### WORK REQUEST
Go through the data and copy every line in which "Silber" appears.

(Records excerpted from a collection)
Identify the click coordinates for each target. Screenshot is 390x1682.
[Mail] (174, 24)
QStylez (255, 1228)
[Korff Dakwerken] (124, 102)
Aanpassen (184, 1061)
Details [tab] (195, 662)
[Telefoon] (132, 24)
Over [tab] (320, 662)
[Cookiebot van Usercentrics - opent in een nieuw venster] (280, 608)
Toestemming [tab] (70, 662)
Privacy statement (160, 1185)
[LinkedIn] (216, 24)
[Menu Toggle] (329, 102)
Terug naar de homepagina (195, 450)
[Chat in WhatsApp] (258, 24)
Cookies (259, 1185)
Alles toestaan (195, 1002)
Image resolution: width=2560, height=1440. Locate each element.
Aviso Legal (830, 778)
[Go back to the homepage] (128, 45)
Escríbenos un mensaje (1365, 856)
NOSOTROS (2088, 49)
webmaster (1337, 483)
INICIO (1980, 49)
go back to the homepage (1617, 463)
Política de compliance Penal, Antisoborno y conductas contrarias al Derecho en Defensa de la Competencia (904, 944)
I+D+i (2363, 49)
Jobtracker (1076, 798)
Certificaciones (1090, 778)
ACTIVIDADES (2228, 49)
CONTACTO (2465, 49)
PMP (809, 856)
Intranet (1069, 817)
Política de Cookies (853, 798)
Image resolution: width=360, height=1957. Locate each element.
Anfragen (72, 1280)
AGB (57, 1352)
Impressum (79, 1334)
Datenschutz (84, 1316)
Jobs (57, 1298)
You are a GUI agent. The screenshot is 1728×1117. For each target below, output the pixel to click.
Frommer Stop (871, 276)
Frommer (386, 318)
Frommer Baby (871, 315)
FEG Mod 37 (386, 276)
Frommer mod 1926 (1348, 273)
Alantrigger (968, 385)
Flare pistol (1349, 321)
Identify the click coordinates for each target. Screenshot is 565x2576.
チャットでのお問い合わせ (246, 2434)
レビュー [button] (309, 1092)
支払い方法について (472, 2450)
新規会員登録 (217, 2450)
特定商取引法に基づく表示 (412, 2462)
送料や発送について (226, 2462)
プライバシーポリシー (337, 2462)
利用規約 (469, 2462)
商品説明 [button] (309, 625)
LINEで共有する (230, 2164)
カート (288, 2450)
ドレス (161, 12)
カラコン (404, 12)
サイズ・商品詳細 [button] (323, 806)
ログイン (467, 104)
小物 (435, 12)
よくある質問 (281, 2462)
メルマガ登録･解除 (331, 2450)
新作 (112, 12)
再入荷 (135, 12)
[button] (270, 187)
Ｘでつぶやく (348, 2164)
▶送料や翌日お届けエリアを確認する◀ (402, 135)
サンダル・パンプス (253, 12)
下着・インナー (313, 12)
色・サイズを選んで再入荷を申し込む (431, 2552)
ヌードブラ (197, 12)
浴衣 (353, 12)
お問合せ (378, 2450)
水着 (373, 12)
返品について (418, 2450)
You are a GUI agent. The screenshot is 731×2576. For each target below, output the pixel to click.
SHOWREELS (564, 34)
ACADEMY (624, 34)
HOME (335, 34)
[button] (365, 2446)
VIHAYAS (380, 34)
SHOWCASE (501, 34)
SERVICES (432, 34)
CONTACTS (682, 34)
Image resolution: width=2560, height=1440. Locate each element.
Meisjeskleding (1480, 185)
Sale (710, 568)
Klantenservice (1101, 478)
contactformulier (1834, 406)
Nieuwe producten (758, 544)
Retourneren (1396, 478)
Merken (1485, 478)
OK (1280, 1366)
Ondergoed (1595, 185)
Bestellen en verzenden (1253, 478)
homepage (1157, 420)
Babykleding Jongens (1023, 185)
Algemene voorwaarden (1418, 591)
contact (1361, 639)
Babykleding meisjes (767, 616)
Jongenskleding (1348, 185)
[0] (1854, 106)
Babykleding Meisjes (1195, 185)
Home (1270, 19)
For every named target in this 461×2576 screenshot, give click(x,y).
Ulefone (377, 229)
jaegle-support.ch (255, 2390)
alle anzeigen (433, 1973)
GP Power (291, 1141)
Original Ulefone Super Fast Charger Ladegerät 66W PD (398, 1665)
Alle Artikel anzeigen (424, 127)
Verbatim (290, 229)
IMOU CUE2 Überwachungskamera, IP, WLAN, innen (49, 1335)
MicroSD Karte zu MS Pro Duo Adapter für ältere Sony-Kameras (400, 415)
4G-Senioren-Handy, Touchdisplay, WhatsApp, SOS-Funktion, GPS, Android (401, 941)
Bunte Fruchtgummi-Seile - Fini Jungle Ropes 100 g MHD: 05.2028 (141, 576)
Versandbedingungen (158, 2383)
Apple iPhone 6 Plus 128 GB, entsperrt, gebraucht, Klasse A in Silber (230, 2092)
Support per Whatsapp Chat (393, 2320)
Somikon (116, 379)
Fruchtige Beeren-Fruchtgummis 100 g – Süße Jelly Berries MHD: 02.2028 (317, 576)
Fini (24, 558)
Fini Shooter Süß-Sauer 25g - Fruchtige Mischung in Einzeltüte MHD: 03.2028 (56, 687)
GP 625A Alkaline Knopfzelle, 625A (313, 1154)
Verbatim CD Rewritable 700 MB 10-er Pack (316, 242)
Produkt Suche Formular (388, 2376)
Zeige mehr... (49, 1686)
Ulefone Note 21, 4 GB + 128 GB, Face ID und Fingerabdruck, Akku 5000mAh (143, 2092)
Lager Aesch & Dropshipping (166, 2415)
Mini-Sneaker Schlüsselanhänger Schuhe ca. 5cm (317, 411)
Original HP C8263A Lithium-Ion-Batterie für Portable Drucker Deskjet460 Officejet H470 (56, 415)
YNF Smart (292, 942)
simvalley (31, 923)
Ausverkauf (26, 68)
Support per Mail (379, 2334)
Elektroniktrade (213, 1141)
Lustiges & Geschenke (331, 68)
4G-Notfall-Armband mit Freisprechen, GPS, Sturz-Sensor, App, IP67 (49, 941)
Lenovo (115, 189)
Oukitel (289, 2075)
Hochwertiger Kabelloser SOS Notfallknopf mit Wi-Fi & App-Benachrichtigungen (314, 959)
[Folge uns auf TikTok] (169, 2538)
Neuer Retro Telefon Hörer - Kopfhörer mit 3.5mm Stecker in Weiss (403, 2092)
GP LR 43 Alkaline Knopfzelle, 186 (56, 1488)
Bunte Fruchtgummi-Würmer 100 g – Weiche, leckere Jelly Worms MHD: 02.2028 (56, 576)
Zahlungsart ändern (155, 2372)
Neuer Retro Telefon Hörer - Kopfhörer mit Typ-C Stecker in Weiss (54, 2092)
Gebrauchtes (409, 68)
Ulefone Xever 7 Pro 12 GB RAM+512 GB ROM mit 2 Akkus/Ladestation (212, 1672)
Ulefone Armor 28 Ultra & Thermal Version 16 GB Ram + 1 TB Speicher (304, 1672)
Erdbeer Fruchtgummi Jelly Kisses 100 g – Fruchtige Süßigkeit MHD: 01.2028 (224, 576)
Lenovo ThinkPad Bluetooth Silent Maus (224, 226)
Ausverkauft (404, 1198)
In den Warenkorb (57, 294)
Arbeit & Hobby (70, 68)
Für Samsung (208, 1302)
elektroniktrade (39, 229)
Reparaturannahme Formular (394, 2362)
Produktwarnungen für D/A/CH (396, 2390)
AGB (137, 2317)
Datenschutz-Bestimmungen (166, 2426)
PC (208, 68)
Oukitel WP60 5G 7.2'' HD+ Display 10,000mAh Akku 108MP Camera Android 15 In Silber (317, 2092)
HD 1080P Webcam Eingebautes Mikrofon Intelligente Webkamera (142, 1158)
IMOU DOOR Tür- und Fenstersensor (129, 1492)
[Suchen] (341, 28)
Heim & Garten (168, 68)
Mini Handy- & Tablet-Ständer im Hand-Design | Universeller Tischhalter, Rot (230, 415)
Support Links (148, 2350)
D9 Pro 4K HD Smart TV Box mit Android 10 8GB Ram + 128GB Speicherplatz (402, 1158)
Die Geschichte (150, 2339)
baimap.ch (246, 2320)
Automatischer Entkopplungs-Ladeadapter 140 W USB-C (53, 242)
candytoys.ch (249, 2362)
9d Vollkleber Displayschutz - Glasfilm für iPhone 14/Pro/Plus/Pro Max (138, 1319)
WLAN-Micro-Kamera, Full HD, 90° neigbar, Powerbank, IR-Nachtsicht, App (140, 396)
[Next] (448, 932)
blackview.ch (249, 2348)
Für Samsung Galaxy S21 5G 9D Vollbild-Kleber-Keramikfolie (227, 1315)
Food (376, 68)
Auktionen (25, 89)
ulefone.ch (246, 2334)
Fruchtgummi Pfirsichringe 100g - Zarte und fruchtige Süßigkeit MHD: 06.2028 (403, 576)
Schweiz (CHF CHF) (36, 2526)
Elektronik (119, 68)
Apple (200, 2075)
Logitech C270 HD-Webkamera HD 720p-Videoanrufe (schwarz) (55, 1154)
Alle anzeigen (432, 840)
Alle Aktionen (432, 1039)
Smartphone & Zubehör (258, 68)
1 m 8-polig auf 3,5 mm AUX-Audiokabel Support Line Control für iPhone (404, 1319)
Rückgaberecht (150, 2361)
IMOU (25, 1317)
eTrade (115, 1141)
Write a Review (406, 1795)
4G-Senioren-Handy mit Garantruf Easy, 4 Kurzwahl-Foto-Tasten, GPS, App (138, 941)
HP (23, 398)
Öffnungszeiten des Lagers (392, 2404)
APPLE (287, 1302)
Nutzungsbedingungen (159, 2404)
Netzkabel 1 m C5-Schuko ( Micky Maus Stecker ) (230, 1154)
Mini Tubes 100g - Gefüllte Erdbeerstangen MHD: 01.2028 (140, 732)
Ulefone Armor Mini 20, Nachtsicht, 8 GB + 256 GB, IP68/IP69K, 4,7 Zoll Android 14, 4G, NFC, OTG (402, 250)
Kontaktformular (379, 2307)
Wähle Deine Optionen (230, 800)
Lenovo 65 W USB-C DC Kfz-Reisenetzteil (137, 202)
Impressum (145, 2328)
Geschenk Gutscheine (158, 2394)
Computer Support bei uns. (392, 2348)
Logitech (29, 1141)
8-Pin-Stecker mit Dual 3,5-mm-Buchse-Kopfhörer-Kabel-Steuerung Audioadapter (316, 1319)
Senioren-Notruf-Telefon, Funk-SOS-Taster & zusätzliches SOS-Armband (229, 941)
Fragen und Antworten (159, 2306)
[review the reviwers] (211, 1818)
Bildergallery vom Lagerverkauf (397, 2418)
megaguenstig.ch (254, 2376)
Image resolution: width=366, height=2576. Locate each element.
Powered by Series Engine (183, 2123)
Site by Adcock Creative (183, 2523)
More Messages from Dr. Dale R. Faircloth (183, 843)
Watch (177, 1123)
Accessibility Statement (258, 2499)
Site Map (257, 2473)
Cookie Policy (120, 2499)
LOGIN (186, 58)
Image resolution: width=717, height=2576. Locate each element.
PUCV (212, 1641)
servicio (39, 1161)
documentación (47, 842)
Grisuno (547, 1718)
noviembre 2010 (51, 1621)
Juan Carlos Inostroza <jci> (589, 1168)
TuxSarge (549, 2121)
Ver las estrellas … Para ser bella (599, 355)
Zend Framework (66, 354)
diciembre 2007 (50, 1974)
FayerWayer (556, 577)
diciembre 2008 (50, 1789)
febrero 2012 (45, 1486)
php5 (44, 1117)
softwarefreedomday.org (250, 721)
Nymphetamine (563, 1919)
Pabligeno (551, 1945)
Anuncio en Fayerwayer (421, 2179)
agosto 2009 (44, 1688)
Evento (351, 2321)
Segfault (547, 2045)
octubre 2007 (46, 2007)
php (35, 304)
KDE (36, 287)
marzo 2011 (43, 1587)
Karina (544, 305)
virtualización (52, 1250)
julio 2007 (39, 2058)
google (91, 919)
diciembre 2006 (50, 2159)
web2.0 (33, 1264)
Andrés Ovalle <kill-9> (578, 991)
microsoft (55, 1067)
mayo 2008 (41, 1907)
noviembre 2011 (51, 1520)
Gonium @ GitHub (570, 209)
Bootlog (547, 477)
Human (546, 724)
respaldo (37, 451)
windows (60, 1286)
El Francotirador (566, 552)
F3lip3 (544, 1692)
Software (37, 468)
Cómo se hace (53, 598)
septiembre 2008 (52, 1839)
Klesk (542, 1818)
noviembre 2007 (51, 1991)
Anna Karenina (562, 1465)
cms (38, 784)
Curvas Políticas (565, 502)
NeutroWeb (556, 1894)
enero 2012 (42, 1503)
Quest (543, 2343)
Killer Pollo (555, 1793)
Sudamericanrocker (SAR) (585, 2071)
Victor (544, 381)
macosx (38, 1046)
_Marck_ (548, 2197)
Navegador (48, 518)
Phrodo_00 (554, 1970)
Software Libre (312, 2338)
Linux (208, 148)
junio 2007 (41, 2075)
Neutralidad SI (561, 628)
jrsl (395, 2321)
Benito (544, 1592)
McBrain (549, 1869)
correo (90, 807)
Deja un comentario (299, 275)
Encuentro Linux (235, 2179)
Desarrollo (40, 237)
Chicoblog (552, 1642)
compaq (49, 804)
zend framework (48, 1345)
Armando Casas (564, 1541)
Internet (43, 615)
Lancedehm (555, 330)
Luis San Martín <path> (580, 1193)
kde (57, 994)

### REPLY
Apple iPhone 6 Plus 128 GB, entsperrt, gebraucht, Klasse A in Silber (230, 2092)
Oukitel WP60 5G 7.2'' HD+ Display 10,000mAh Akku 108MP Camera Android 15 In Silber (317, 2092)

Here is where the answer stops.